Data entries
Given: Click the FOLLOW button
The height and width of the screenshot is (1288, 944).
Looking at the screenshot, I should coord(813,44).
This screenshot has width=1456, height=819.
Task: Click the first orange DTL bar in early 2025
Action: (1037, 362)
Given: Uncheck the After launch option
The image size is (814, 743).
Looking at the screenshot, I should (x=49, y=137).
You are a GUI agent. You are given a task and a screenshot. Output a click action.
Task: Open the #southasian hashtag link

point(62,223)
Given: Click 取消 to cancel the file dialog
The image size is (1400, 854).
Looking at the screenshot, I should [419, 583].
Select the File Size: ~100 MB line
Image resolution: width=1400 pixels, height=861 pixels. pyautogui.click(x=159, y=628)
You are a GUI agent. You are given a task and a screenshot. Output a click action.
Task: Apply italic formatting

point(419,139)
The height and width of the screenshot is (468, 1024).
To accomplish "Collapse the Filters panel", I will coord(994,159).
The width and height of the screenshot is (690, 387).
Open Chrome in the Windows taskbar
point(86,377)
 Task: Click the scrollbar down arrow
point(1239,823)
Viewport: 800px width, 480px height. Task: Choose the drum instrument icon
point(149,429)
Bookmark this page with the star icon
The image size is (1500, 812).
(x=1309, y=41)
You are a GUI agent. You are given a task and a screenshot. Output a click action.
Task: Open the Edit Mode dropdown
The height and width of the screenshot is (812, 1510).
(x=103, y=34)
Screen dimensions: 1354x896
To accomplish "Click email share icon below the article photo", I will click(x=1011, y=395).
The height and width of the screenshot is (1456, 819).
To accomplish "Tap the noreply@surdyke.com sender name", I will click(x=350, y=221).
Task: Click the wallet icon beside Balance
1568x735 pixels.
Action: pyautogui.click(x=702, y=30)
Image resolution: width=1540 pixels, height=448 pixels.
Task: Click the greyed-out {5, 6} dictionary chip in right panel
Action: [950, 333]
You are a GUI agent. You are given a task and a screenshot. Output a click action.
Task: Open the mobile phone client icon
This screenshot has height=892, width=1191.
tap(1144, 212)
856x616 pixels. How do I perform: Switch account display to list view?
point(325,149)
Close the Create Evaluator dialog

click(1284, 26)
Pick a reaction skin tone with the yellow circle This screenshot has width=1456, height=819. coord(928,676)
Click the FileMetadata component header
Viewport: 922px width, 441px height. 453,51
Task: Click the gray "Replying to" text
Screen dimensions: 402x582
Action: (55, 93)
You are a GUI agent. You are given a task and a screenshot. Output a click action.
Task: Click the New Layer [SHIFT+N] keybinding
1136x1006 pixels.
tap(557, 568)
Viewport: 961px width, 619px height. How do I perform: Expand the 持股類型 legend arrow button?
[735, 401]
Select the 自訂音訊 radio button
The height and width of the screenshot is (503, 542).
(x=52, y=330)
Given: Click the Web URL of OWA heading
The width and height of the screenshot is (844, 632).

▸ PROBLEM TO WORK ON: Quote the data entries starting with the line that contains "Given: Uncheck the After launch option" and going on through the line that contains "will click(x=350, y=221).".

▸ TASK RESULT:
Given: Uncheck the After launch option
The image size is (814, 743).
Looking at the screenshot, I should (x=49, y=137).
You are a GUI agent. You are given a task and a screenshot. Output a click action.
Task: Open the #southasian hashtag link

point(62,223)
Given: Click 取消 to cancel the file dialog
The image size is (1400, 854).
Looking at the screenshot, I should [419, 583].
Select the File Size: ~100 MB line
Image resolution: width=1400 pixels, height=861 pixels. pyautogui.click(x=159, y=628)
You are a GUI agent. You are given a task and a screenshot. Output a click action.
Task: Apply italic formatting

point(419,139)
The height and width of the screenshot is (468, 1024).
To accomplish "Collapse the Filters panel", I will coord(994,159).
The width and height of the screenshot is (690, 387).
Open Chrome in the Windows taskbar
point(86,377)
 Task: Click the scrollbar down arrow
point(1239,823)
Viewport: 800px width, 480px height. Task: Choose the drum instrument icon
point(149,429)
Bookmark this page with the star icon
The image size is (1500, 812).
(x=1309, y=41)
You are a GUI agent. You are given a task and a screenshot. Output a click action.
Task: Open the Edit Mode dropdown
The height and width of the screenshot is (812, 1510).
(x=103, y=34)
Screen dimensions: 1354x896
To accomplish "Click email share icon below the article photo", I will click(x=1011, y=395).
The height and width of the screenshot is (1456, 819).
To accomplish "Tap the noreply@surdyke.com sender name", I will click(x=350, y=221).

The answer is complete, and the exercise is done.